The best ever Soya Bean Curd can be found in Selegie Road, although the stall is called Rochor Bean Curd. Stalls names in Singapore usually contain the original locations which made them famous. The last time I went there was in October in 2006, a really long time ago, but I recall that after that, every other Tau Huay paled in comparison. The Bean Curd has a sweetness (there seems to be a hint of Gula Melaka (rich sticky brown palm sugar) in the sugar syrup) & silky smooth texture that is unmatched. It’s so smooth, it’s slippery. It’s no wonder that it is famed to be the best.
I recommend that every traveller to Singapore try this delicious soy dessert. There’s a quaint charm in sitting at a table next to the main road watching the cars go by. I recall sitting there till the sun went down. From my old photos, you can see the night sky transformed into a brilliant blue.
This little coffeeshop is at 2 Short Street opposite Peace Centre. I hope to go there again soon to check if the Tau Huay has retained it’s exquisite melt in your mouth taste and texture.
We had a discussion in my office the other day about Singaporean desserts. We have colleagues from Singapore and from nearly every continent – and all the Westerners were in agreement: we can’t seem to develop an affinity for Singaporean/Asian desserts. The reason? The texture! And I think bean curd was on the top of the list. It’s funny – you’d think that sweets would be appealing to everyone, everywhere – but not so. I still prefer the bready, buttery, chocolatey desserts of the West. And Pandan Chiffon, of course! (you should try this for breakfast with an espresso – I highly recommend it!)
I think it’s true. I have a French cousin in law and she prefers breads that are hard and crunchy and not the soft loaves we are used to. I think it’s texture for her too. She cannot take durian or our too sweet indian desserts but she does love goreng pisang (fried banana) with ice cream and topped with gula melaka.
I love chocolate fudge cake/ brownies but I can’t find good ones in Singapore. The best I have had was in Boston. I also am crazy about pancakes!
Tau huay is a gift from heaven! It’s like eating cotton candy clouds. I heard about the famed Rochor bean curd but never tried it. Looks like I need to make a trip down soon. 😉
i haven’t had it in such a long time (posted old photos)…..am craving now.
Oh and my mind is purple too!
that’s cool!! 🙂
I love tau huay too! But for some reason, I can’t really differentiate between good or bad. They all taste the same to me!

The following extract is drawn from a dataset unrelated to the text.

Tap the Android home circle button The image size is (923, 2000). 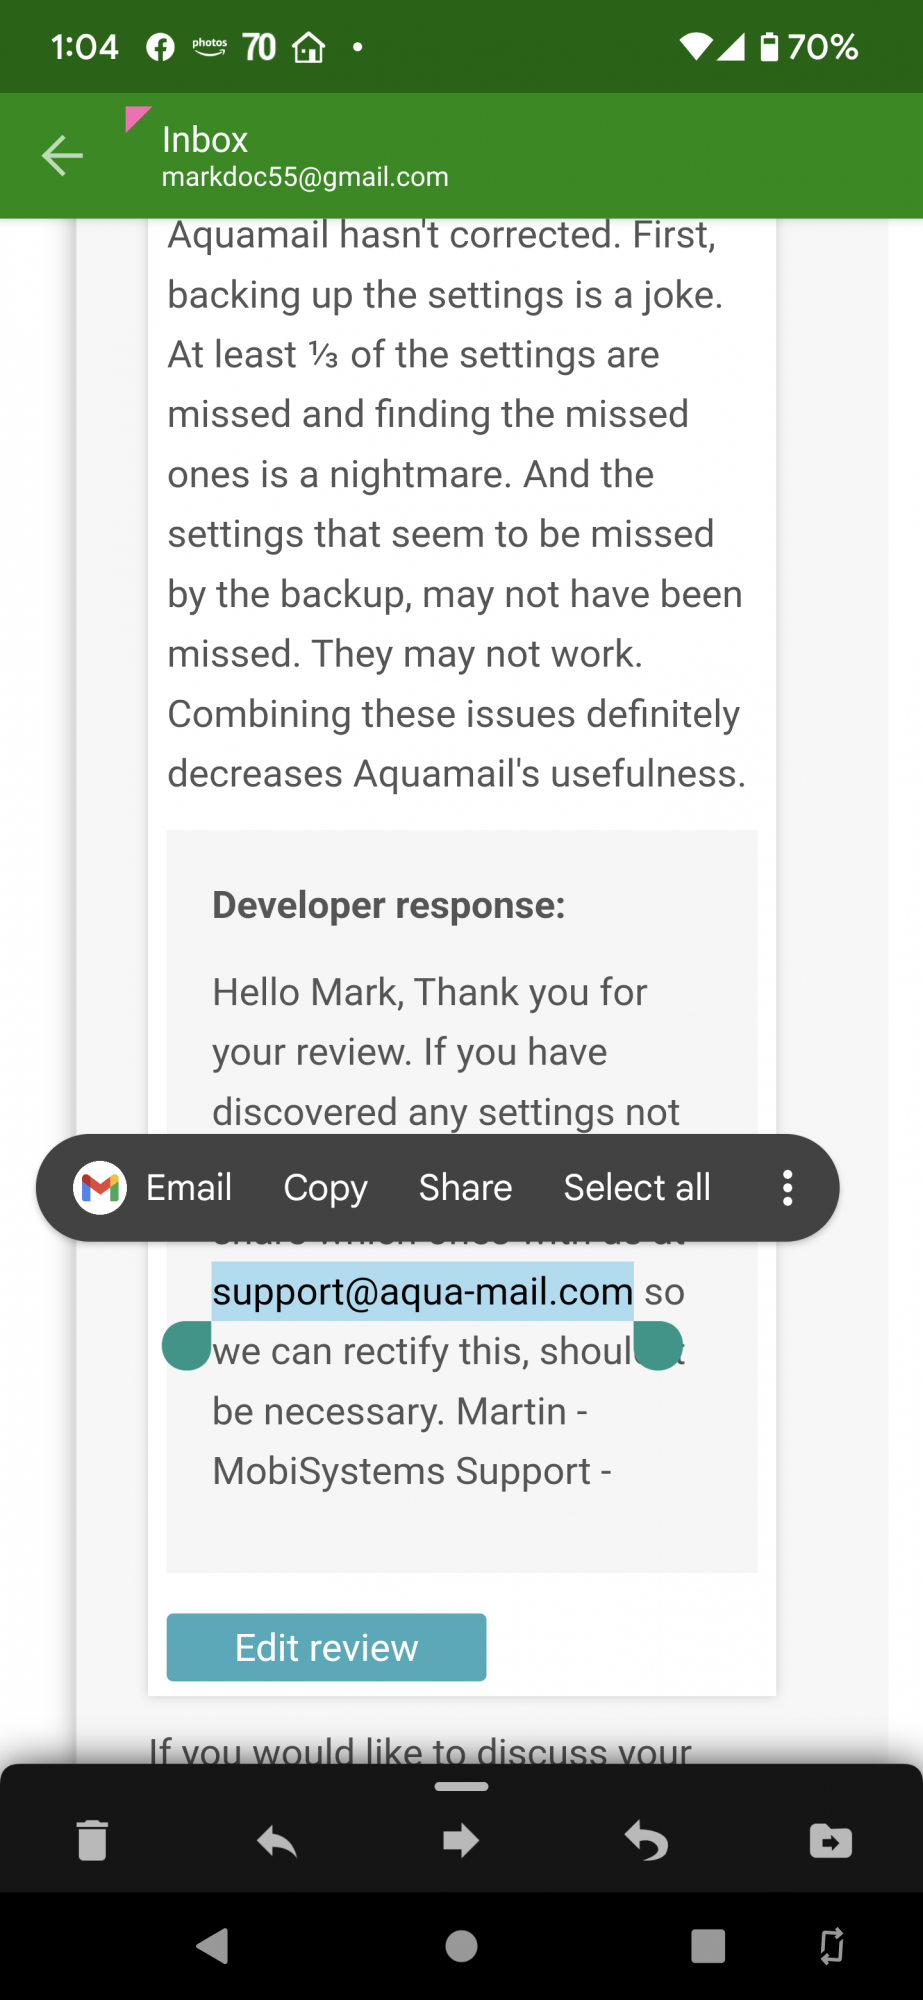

I hate mushy texture too when i try out new stuff. It’s okay for the stuff that I grew up with.
Today I just tried Gulab Jamun. I am so in love with it!
I think I must have eaten my way through a lot of Tau Huay so I can now tell if there are slight variations. Just like I am finicky with chilli sauce.
Oddly I always found Gulab Jamun too sweet, but once at a wedding I had a version that was really good.
Tau Huay is healthy and yummy. Thumbs up for tau huay!